Reach for BFS when distance matters and every edge counts the same. Because BFS discovers nodes in nondecreasing order of distance from the source, the first time it reaches a node it has already found a shortest path there measured in edges. That property makes it the default for fewest-moves puzzles, word-ladder chains, and nearest-exit maze questions.
from collections import deque
def shortest_hops(graph, start, goal):
queue = deque([(start, 0)])
visited = {start}
while queue:
node, dist = queue.popleft()
if node == goal:
return dist
for nxt in graph[node]:
if nxt not in visited:
visited.add(nxt)
queue.append((nxt, dist + 1))
return -1One detail decides whether this is correct or slow: mark a node visited when you enqueue it, not when you pop it. If you wait until pop, the same node can enter the queue through several neighbors before it is ever expanded, and the work balloons.
When should you prefer DFS?
Choose DFS when the shape of the exploration is the answer you need: a path, a cycle, or an ordering. DFS naturally tracks the branch it is currently on, which is exactly the state that cycle detection and topological sort depend on. It also tends to use less memory than BFS on wide, shallow graphs, because it only holds the current path plus the immediate frontier rather than a full level of nodes.
def has_cycle(graph):
visiting, done = set(), set()
def dfs(node):
visiting.add(node)
for nxt in graph[node]:
if nxt in visiting: # back edge: a cycle
return True
if nxt not in done and dfs(nxt):
return True
visiting.discard(node)
done.add(node)
return False
return any(dfs(n) for n in graph if n not in done)The three states (unseen, visiting, done) are what separate a genuine cycle from a node you simply reached along two different forward paths. A plain visited set cannot tell those apart, which is the most common bug in hand-rolled cycle detection.
Do they visit the same nodes?
From a single start node, both traversals visit exactly the set of nodes reachable from that start, just in different orders. Neither one crosses into a disconnected component on its own. If the graph might be disconnected and you need every node, wrap the traversal in a loop that starts a fresh search from each unvisited node. That outer loop is why topological sort and connected-component counting are usually written on top of DFS.
What about memory and depth limits?
On a wide graph, where each node has many neighbors, BFS can hold an enormous frontier because a single level may contain a large fraction of the graph at once. On a deep graph with long chains, recursive DFS can overflow the call stack; when depth might reach into the thousands, rewrite DFS with an explicit stack so the recursion limit is not the thing that breaks.

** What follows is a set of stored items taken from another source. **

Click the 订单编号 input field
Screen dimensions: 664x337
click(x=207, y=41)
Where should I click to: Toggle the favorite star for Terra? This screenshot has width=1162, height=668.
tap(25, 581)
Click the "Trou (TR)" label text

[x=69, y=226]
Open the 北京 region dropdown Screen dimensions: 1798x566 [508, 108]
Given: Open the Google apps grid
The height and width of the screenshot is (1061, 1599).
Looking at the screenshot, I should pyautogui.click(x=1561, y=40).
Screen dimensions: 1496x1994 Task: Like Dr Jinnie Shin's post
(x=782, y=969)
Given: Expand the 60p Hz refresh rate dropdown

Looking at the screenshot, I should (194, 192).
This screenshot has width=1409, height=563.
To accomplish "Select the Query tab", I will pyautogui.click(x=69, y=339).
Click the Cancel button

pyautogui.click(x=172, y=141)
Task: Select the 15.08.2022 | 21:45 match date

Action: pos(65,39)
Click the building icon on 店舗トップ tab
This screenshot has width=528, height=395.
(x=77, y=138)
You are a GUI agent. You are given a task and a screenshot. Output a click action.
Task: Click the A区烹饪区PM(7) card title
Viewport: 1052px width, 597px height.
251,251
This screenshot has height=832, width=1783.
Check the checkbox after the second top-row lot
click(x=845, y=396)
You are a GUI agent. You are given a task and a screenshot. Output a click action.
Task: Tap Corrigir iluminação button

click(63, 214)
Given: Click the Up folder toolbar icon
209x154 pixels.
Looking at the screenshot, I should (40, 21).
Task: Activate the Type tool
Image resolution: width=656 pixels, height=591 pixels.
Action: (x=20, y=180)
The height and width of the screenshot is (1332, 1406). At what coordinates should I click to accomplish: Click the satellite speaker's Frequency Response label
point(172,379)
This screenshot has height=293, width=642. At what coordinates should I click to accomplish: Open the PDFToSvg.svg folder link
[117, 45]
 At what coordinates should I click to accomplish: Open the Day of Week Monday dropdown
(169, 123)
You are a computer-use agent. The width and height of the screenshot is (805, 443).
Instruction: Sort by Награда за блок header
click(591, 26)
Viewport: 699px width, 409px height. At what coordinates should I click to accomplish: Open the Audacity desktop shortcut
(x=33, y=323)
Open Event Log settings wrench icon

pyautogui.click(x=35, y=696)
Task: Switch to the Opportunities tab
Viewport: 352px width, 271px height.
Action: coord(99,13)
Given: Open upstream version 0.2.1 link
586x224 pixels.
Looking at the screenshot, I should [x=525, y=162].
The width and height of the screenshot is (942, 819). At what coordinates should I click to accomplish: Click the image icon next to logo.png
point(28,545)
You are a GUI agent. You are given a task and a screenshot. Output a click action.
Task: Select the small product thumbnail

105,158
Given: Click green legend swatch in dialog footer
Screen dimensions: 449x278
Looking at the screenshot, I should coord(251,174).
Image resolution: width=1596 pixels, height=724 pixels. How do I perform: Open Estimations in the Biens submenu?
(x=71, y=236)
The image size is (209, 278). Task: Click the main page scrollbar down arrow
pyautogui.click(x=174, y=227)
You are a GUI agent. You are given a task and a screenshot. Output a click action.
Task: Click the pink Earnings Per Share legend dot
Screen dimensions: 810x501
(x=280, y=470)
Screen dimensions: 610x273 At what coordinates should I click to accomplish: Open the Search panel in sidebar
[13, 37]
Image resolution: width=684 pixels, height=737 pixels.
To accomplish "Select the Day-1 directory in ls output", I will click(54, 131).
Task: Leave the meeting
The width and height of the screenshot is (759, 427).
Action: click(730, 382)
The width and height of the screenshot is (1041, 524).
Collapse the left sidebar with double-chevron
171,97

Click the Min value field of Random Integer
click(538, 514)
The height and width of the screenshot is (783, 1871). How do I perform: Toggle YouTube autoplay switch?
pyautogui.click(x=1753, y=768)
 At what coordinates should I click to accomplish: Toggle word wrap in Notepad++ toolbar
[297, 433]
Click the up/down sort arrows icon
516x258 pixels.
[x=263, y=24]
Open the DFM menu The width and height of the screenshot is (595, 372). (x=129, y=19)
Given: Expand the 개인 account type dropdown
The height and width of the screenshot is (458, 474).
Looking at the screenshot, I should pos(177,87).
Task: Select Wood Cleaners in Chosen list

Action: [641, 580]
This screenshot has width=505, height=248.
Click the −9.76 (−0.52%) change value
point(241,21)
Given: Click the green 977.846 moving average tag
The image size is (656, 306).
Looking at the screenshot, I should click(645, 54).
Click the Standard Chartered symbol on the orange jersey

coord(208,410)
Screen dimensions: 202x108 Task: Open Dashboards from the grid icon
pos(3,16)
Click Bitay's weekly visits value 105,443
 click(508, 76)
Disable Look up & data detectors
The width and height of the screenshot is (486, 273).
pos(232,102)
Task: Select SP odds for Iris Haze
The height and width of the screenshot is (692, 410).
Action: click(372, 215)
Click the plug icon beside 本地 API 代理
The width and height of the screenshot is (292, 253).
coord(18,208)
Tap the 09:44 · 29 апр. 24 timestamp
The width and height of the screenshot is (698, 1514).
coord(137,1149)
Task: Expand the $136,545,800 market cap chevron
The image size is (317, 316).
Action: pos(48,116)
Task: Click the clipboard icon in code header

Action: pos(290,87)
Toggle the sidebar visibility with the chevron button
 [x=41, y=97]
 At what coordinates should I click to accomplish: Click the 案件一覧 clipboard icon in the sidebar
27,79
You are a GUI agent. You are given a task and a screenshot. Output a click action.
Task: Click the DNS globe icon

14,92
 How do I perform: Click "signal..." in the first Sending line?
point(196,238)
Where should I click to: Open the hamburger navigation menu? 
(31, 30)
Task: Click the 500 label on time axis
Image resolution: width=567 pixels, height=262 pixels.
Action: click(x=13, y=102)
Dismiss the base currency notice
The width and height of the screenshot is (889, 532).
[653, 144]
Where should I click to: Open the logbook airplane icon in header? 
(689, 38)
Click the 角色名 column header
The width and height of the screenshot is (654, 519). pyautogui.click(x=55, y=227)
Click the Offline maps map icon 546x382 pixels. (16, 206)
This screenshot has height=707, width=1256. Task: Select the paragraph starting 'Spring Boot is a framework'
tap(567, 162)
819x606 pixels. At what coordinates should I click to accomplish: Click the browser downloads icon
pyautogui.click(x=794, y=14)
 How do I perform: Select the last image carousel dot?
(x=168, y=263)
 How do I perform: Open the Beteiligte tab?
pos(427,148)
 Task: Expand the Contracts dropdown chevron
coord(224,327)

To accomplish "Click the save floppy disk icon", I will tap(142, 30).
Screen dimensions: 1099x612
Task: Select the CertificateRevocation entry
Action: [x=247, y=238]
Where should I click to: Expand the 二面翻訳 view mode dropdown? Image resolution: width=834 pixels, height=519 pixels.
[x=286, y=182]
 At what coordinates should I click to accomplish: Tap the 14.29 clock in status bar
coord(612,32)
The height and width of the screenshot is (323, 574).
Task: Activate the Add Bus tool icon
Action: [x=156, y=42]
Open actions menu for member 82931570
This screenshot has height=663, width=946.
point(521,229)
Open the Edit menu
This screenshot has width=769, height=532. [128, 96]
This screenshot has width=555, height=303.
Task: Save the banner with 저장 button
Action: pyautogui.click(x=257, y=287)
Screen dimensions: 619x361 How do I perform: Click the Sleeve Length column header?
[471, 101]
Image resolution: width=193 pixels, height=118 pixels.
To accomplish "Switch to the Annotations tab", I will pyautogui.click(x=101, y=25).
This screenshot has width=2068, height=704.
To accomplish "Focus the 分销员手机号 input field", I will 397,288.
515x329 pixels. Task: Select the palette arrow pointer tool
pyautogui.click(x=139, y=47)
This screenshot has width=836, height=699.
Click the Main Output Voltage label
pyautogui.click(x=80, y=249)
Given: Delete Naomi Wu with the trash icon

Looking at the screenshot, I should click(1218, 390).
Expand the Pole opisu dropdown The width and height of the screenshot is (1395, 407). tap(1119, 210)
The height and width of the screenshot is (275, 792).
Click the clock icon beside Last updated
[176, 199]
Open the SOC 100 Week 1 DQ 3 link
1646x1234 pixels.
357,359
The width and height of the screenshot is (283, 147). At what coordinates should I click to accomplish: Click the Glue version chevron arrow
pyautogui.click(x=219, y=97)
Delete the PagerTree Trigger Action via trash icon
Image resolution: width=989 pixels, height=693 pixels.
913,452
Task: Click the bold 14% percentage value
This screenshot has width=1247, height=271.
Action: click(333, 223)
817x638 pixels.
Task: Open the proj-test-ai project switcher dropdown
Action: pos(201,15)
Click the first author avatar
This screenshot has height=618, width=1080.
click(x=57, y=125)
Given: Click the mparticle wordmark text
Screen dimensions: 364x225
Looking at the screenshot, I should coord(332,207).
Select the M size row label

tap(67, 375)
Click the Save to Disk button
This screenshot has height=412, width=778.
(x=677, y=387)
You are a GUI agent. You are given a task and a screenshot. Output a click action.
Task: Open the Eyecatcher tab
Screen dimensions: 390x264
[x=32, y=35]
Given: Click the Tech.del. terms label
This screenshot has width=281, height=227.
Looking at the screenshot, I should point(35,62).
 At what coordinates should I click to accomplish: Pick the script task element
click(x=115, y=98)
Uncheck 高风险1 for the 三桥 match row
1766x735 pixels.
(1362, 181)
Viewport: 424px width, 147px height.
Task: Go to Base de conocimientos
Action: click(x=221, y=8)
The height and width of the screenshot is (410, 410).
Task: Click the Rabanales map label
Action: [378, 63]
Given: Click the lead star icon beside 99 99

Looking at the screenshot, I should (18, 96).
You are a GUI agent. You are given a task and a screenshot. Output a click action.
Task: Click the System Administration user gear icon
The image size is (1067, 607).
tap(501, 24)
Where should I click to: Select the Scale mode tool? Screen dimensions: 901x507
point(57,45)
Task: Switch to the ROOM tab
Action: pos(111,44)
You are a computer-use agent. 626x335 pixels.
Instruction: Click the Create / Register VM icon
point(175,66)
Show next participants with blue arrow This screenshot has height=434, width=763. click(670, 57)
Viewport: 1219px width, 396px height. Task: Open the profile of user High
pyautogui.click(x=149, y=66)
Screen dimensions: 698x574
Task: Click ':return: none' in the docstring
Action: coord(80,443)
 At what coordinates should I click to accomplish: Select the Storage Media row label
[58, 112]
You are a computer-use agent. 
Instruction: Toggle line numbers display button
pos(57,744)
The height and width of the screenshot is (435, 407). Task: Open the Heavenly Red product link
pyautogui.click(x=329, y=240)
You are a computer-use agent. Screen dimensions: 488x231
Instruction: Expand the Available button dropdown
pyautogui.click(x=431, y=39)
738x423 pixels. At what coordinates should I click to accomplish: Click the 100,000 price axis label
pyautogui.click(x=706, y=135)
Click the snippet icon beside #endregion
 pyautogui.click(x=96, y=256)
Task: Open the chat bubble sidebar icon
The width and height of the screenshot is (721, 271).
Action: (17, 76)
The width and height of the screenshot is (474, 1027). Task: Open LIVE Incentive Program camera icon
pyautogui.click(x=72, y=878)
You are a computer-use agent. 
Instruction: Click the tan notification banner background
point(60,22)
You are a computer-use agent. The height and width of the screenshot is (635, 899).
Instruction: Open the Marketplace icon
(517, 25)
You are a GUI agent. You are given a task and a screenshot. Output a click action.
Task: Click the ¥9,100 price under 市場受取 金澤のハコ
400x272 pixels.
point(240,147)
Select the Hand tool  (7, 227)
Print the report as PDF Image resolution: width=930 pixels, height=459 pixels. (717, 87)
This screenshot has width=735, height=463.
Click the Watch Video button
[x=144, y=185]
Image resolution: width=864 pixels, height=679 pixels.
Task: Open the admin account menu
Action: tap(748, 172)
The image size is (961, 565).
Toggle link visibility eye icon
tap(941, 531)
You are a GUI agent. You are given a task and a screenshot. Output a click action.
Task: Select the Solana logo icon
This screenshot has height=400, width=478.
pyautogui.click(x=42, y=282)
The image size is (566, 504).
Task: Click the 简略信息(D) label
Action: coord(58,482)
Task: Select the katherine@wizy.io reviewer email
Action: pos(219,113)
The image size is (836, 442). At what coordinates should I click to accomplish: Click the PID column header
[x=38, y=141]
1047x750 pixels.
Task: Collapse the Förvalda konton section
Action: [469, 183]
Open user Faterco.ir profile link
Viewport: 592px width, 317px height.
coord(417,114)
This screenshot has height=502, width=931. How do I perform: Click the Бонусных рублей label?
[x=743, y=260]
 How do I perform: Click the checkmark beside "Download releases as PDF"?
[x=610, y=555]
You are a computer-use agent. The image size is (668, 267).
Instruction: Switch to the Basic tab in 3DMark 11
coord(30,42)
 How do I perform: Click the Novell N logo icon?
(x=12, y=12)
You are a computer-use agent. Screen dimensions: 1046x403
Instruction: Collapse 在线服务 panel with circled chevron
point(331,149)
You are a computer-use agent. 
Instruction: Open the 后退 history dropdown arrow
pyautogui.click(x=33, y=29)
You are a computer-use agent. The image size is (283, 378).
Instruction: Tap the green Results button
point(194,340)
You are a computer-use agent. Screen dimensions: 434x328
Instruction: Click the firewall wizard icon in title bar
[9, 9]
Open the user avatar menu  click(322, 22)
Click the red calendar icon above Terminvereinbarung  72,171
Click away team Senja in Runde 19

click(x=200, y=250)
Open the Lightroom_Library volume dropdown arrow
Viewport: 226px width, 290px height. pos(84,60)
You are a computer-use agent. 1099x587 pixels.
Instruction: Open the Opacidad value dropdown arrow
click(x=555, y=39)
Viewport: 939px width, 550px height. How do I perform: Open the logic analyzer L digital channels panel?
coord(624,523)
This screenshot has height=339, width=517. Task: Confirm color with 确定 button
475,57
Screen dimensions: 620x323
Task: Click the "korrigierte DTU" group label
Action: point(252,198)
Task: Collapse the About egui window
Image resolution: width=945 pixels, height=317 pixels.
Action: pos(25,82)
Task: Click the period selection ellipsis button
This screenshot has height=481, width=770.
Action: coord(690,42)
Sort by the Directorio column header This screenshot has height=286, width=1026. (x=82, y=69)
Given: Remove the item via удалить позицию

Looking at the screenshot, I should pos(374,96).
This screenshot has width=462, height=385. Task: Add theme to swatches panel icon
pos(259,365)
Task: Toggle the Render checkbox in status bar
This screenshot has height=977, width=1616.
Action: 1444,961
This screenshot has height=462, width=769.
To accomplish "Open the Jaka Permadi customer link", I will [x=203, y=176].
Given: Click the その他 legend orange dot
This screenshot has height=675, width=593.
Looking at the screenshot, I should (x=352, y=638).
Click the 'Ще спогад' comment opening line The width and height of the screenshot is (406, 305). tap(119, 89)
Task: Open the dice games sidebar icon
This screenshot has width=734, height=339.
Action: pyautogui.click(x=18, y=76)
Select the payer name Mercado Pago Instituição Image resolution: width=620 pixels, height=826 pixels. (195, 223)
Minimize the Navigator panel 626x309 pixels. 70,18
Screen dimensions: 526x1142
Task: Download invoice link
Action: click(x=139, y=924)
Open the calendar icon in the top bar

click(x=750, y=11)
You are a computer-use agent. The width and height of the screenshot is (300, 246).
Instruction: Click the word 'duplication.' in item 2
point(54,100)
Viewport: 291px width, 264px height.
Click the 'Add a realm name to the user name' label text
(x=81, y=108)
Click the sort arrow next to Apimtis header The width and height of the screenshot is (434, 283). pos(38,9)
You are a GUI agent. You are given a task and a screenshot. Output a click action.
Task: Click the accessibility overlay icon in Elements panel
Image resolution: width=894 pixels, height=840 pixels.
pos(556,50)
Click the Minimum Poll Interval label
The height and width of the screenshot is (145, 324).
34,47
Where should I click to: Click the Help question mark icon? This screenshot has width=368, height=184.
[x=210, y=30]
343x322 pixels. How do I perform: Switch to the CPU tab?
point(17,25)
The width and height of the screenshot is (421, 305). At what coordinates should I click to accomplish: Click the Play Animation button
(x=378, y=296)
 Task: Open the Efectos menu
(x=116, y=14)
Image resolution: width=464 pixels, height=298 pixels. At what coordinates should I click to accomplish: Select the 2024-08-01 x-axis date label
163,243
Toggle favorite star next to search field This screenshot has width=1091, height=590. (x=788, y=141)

A quick rule captures most cases: if you fear width, lean DFS; if you fear depth or you need shortest paths, lean BFS. And remember that neither plain traversal handles weighted shortest paths. Once edges have different costs, reach for Dijkstra, or 0-1 BFS when the weights are only zero and one.
The one-line decision
Ask what the problem rewards. Fewest steps or a level-order sweep means BFS. A path, a cycle, a dependency order, or tight memory on a wide graph means DFS. Everything else, including total running time, is identical between them, so choose by the order you need, not by speed.